# EXERCISE OBJECTIVE
Line by line, copy the records below exactly.

EXTRACTED ENTRIES Block Start

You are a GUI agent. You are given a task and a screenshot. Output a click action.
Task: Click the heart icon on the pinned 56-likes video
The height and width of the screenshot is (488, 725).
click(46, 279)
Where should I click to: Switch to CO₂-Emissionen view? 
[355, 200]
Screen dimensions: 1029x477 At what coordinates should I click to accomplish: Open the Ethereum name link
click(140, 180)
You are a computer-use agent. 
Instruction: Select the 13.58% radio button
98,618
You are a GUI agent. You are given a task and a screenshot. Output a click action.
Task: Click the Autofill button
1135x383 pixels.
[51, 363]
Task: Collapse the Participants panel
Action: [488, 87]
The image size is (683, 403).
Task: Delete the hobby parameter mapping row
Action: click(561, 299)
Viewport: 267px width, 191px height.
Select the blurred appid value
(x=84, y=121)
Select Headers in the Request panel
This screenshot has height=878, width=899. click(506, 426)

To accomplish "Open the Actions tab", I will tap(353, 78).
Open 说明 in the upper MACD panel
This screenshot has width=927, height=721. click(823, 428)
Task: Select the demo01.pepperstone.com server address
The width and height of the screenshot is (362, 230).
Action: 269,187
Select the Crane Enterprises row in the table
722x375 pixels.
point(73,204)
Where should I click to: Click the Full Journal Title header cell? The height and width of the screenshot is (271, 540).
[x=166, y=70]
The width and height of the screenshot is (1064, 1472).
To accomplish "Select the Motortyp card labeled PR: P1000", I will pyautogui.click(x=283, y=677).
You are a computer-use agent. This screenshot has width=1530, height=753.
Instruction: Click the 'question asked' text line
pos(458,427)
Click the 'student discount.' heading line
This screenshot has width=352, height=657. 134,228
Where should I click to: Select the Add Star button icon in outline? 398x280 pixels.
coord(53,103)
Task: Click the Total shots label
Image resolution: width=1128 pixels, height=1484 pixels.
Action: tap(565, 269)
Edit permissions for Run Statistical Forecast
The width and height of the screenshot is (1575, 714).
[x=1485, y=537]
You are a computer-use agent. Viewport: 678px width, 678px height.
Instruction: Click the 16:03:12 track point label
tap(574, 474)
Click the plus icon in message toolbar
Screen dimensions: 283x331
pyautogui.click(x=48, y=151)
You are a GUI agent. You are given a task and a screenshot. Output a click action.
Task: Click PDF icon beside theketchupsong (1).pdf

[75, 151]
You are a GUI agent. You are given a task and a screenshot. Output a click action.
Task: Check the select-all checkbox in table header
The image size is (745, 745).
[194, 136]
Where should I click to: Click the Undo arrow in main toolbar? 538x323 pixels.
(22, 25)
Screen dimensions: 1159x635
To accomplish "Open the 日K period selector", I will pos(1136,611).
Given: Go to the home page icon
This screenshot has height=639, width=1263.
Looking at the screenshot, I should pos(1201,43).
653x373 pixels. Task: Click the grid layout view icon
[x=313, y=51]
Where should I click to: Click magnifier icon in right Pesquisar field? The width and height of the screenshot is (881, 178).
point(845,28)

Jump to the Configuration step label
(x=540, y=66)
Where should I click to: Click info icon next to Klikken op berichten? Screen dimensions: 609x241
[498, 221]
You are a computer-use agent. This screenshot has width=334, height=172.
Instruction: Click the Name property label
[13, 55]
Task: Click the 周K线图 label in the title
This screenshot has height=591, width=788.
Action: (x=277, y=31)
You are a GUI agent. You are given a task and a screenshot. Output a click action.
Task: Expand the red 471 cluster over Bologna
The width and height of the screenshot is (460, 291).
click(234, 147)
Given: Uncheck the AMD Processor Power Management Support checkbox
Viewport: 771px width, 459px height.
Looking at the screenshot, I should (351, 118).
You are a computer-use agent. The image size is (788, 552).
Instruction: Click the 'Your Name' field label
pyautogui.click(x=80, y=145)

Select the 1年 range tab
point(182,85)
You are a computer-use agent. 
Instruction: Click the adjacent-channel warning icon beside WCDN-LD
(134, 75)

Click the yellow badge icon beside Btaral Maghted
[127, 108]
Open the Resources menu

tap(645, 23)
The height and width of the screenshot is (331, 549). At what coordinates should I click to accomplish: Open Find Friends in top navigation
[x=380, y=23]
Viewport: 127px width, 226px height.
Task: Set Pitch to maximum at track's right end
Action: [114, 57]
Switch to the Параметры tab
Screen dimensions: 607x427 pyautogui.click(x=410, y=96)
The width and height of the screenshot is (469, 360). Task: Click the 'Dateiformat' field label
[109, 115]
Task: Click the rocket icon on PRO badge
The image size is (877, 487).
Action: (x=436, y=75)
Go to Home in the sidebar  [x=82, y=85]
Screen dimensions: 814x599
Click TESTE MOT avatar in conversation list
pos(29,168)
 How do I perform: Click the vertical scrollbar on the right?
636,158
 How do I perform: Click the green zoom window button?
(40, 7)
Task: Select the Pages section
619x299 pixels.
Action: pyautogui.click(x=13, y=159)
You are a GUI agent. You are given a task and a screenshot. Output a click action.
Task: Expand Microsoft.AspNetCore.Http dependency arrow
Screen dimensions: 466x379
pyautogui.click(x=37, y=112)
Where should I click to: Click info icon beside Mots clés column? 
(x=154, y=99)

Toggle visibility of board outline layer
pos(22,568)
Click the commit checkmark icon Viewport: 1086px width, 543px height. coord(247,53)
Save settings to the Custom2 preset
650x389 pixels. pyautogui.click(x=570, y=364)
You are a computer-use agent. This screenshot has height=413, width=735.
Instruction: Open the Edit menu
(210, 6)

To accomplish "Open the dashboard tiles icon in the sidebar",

EXTRACTED ENTRIES Block End

# SOLUTION BELOW
You are a GUI agent. You are given a task and a screenshot. Output a click action.
Task: Click the heart icon on the pinned 56-likes video
The height and width of the screenshot is (488, 725).
click(46, 279)
Where should I click to: Switch to CO₂-Emissionen view? 
[355, 200]
Screen dimensions: 1029x477 At what coordinates should I click to accomplish: Open the Ethereum name link
click(140, 180)
You are a computer-use agent. 
Instruction: Select the 13.58% radio button
98,618
You are a GUI agent. You are given a task and a screenshot. Output a click action.
Task: Click the Autofill button
1135x383 pixels.
[51, 363]
Task: Collapse the Participants panel
Action: [488, 87]
The image size is (683, 403).
Task: Delete the hobby parameter mapping row
Action: click(561, 299)
Viewport: 267px width, 191px height.
Select the blurred appid value
(x=84, y=121)
Select Headers in the Request panel
This screenshot has height=878, width=899. click(506, 426)

To accomplish "Open the Actions tab", I will tap(353, 78).
Open 说明 in the upper MACD panel
This screenshot has width=927, height=721. click(823, 428)
Task: Select the demo01.pepperstone.com server address
The width and height of the screenshot is (362, 230).
Action: 269,187
Select the Crane Enterprises row in the table
722x375 pixels.
point(73,204)
Where should I click to: Click the Full Journal Title header cell? The height and width of the screenshot is (271, 540).
[x=166, y=70]
The width and height of the screenshot is (1064, 1472).
To accomplish "Select the Motortyp card labeled PR: P1000", I will pyautogui.click(x=283, y=677).
You are a computer-use agent. This screenshot has width=1530, height=753.
Instruction: Click the 'question asked' text line
pos(458,427)
Click the 'student discount.' heading line
This screenshot has width=352, height=657. 134,228
Where should I click to: Select the Add Star button icon in outline? 398x280 pixels.
coord(53,103)
Task: Click the Total shots label
Image resolution: width=1128 pixels, height=1484 pixels.
Action: tap(565, 269)
Edit permissions for Run Statistical Forecast
The width and height of the screenshot is (1575, 714).
[x=1485, y=537]
You are a computer-use agent. Viewport: 678px width, 678px height.
Instruction: Click the 16:03:12 track point label
tap(574, 474)
Click the plus icon in message toolbar
Screen dimensions: 283x331
pyautogui.click(x=48, y=151)
You are a GUI agent. You are given a task and a screenshot. Output a click action.
Task: Click PDF icon beside theketchupsong (1).pdf

[75, 151]
You are a GUI agent. You are given a task and a screenshot. Output a click action.
Task: Check the select-all checkbox in table header
The image size is (745, 745).
[194, 136]
Where should I click to: Click the Undo arrow in main toolbar? 538x323 pixels.
(22, 25)
Screen dimensions: 1159x635
To accomplish "Open the 日K period selector", I will pos(1136,611).
Given: Go to the home page icon
This screenshot has height=639, width=1263.
Looking at the screenshot, I should pos(1201,43).
653x373 pixels. Task: Click the grid layout view icon
[x=313, y=51]
Where should I click to: Click magnifier icon in right Pesquisar field? The width and height of the screenshot is (881, 178).
point(845,28)

Jump to the Configuration step label
(x=540, y=66)
Where should I click to: Click info icon next to Klikken op berichten? Screen dimensions: 609x241
[498, 221]
You are a computer-use agent. This screenshot has width=334, height=172.
Instruction: Click the Name property label
[13, 55]
Task: Click the 周K线图 label in the title
This screenshot has height=591, width=788.
Action: (x=277, y=31)
You are a GUI agent. You are given a task and a screenshot. Output a click action.
Task: Expand the red 471 cluster over Bologna
The width and height of the screenshot is (460, 291).
click(234, 147)
Given: Uncheck the AMD Processor Power Management Support checkbox
Viewport: 771px width, 459px height.
Looking at the screenshot, I should (351, 118).
You are a computer-use agent. The image size is (788, 552).
Instruction: Click the 'Your Name' field label
pyautogui.click(x=80, y=145)

Select the 1年 range tab
point(182,85)
You are a computer-use agent. 
Instruction: Click the adjacent-channel warning icon beside WCDN-LD
(134, 75)

Click the yellow badge icon beside Btaral Maghted
[127, 108]
Open the Resources menu

tap(645, 23)
The height and width of the screenshot is (331, 549). At what coordinates should I click to accomplish: Open Find Friends in top navigation
[x=380, y=23]
Viewport: 127px width, 226px height.
Task: Set Pitch to maximum at track's right end
Action: [114, 57]
Switch to the Параметры tab
Screen dimensions: 607x427 pyautogui.click(x=410, y=96)
The width and height of the screenshot is (469, 360). Task: Click the 'Dateiformat' field label
[109, 115]
Task: Click the rocket icon on PRO badge
The image size is (877, 487).
Action: (x=436, y=75)
Go to Home in the sidebar  [x=82, y=85]
Screen dimensions: 814x599
Click TESTE MOT avatar in conversation list
pos(29,168)
 How do I perform: Click the vertical scrollbar on the right?
636,158
 How do I perform: Click the green zoom window button?
(40, 7)
Task: Select the Pages section
619x299 pixels.
Action: pyautogui.click(x=13, y=159)
You are a GUI agent. You are given a task and a screenshot. Output a click action.
Task: Expand Microsoft.AspNetCore.Http dependency arrow
Screen dimensions: 466x379
pyautogui.click(x=37, y=112)
Where should I click to: Click info icon beside Mots clés column? 
(x=154, y=99)

Toggle visibility of board outline layer
pos(22,568)
Click the commit checkmark icon Viewport: 1086px width, 543px height. coord(247,53)
Save settings to the Custom2 preset
650x389 pixels. pyautogui.click(x=570, y=364)
You are a computer-use agent. This screenshot has height=413, width=735.
Instruction: Open the Edit menu
(210, 6)

To accomplish "Open the dashboard tiles icon in the sidebar",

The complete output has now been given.